Your instructions
Return an exact copy of the lines from the one holding "Given: Click the red evacuation arrows symbol" to the end of the data, including both the starting and final lines. Leave the pictures out.
+ + + + +
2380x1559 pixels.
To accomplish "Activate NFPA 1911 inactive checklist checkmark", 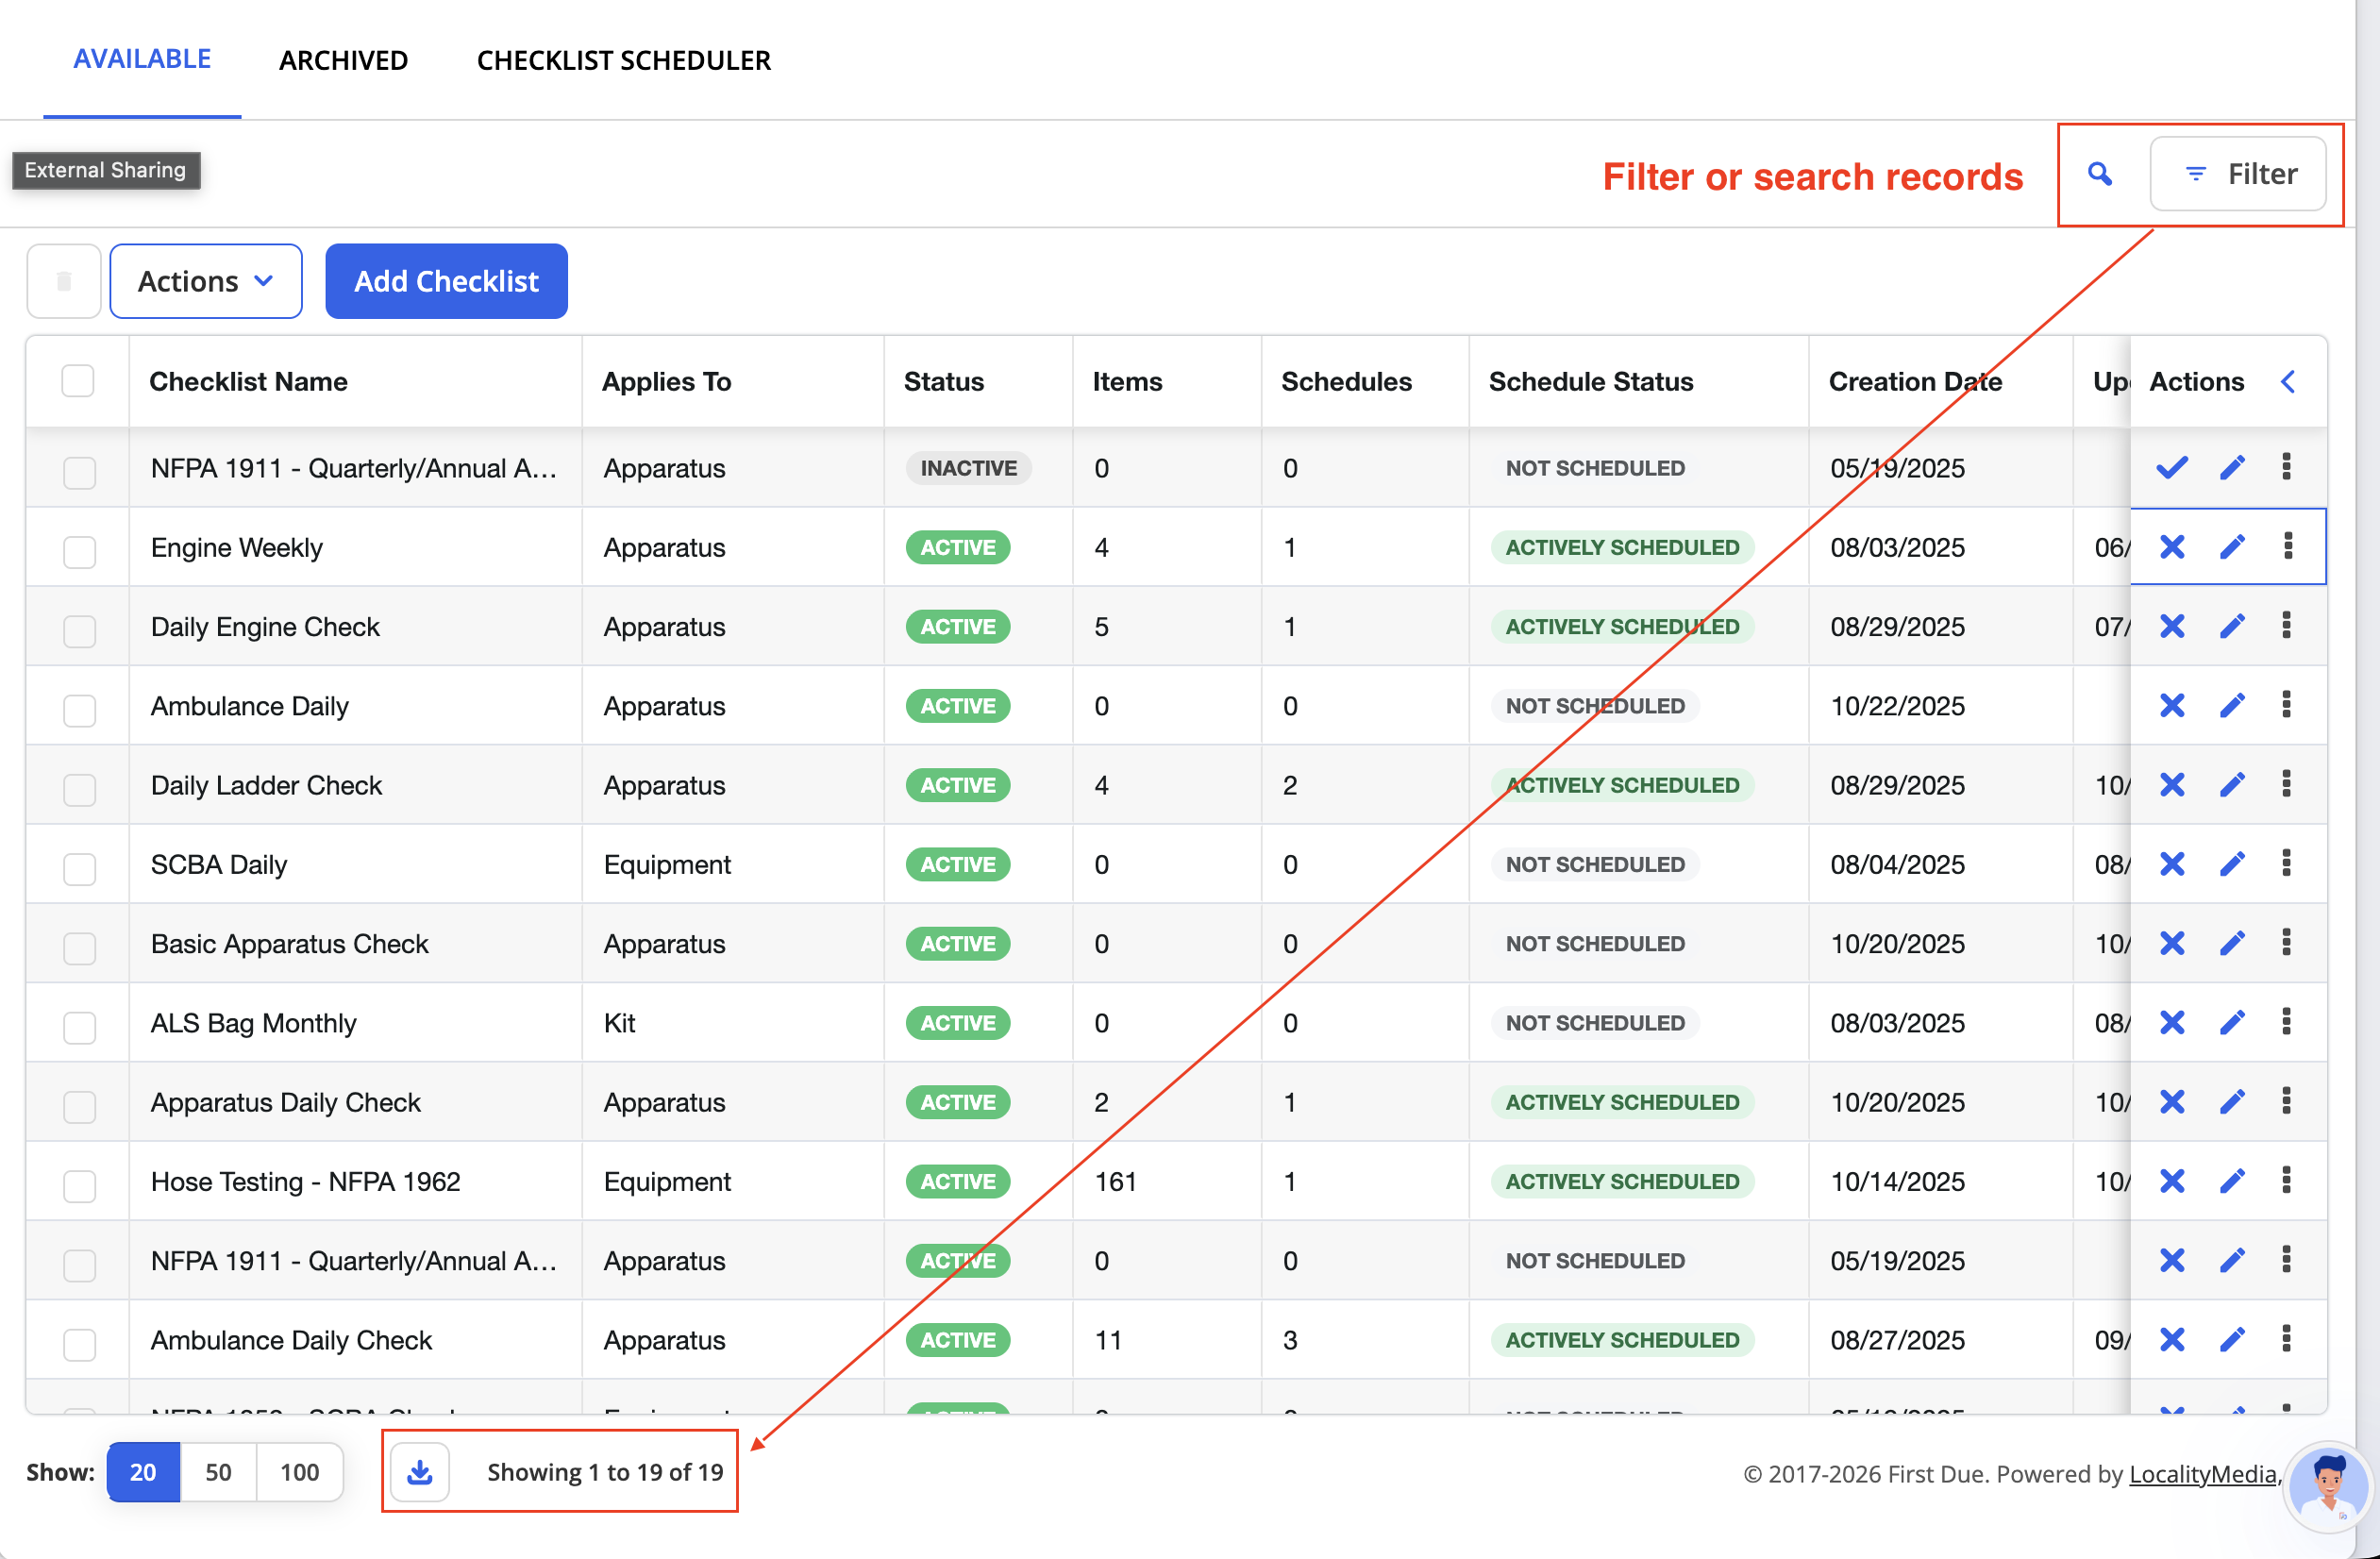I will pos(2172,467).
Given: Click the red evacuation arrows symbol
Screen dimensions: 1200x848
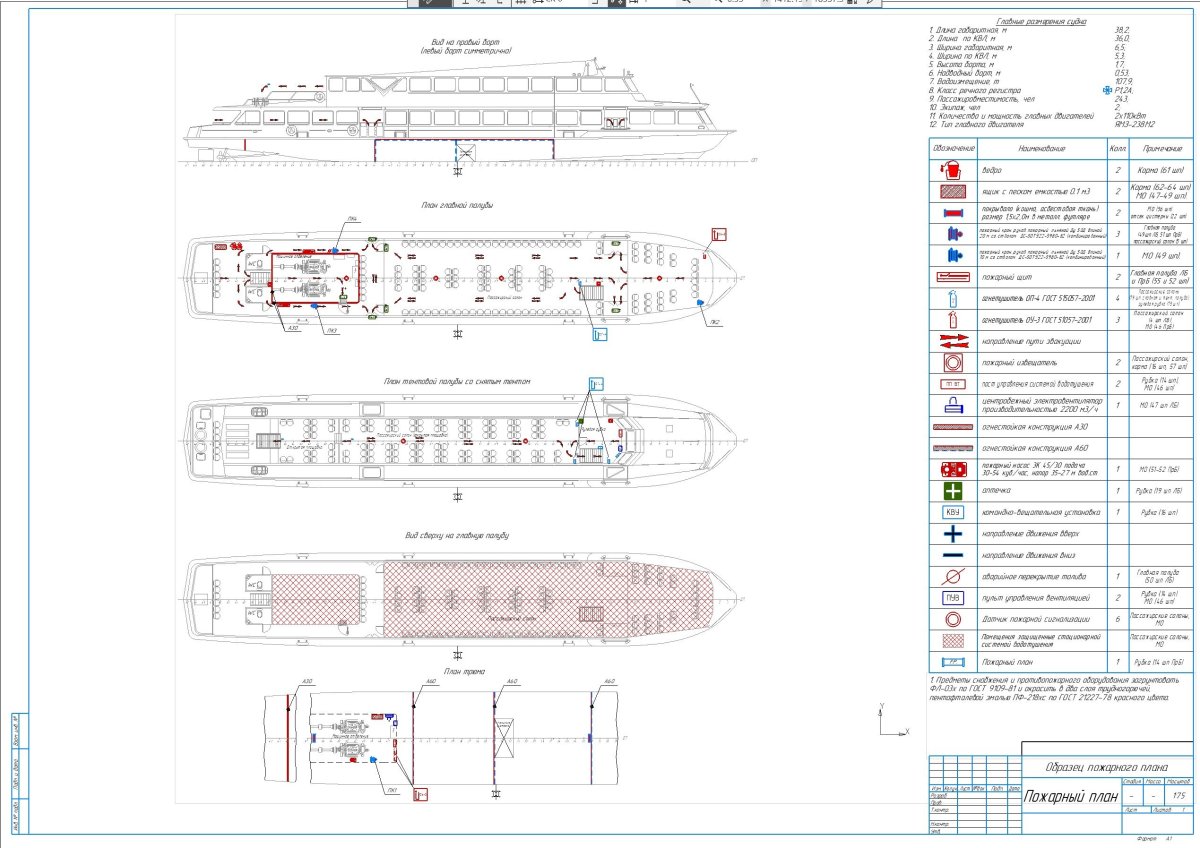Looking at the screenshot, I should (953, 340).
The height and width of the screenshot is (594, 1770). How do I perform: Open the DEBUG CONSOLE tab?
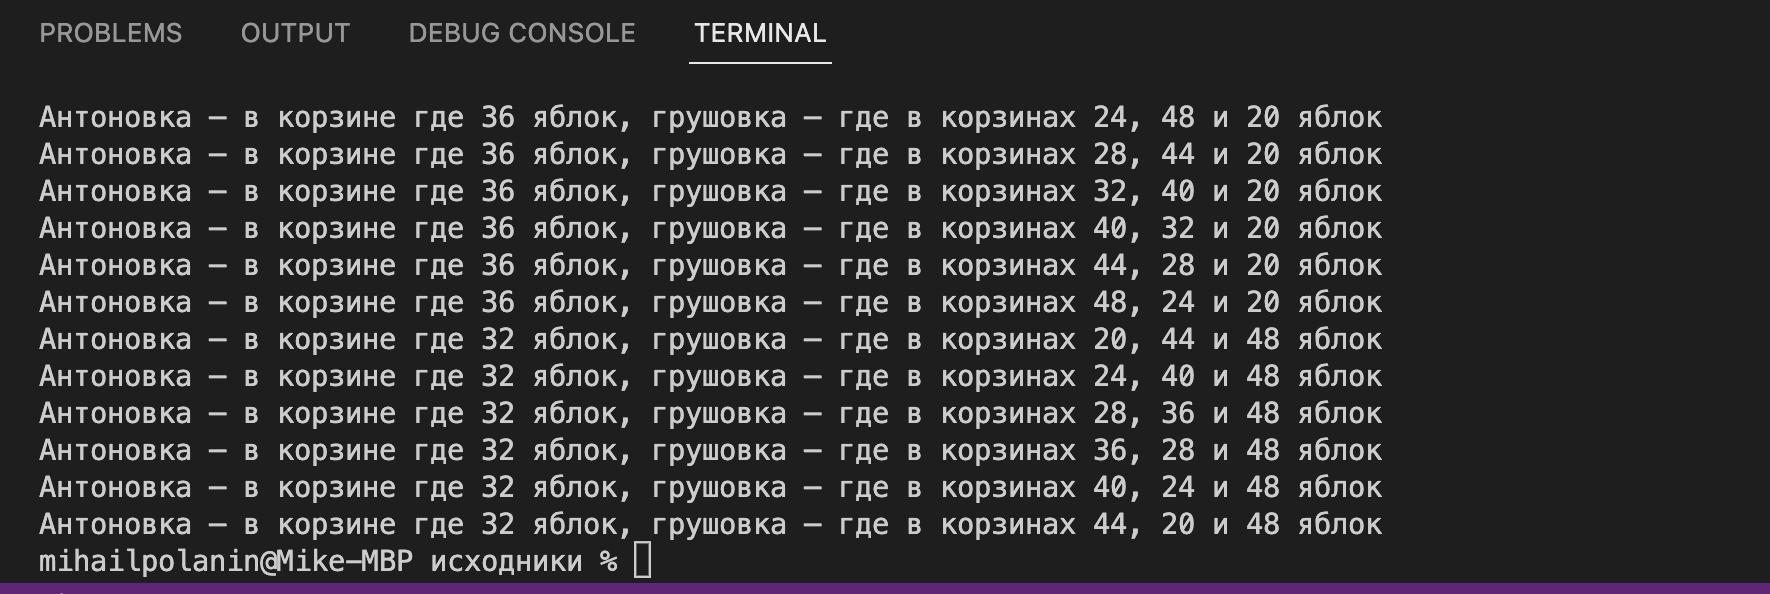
+ + + + +
Result for this task
Given: Click the red evacuation arrows symbol
Screen dimensions: 1200x848
Looking at the screenshot, I should (953, 340).
The height and width of the screenshot is (594, 1770). How do I perform: Open the DEBUG CONSOLE tab?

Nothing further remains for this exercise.